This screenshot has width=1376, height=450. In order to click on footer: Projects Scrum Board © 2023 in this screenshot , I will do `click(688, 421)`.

====================

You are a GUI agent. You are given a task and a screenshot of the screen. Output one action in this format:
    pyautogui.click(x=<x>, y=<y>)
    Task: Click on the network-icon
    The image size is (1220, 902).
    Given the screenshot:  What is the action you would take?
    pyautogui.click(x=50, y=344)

====================

**To-do item**
Swap "network-icon" for "settings-icon" in the listing lines that begin at the line containing "You are a GUI" and stop after the line containing "pyautogui.click(x=50, y=344)". Give back only those lines, with everything else left as it is.

**Problem solution**
You are a GUI agent. You are given a task and a screenshot of the screen. Output one action in this format:
    pyautogui.click(x=<x>, y=<y>)
    Task: Click on the settings-icon
    The image size is (1220, 902).
    Given the screenshot:  What is the action you would take?
    pyautogui.click(x=50, y=344)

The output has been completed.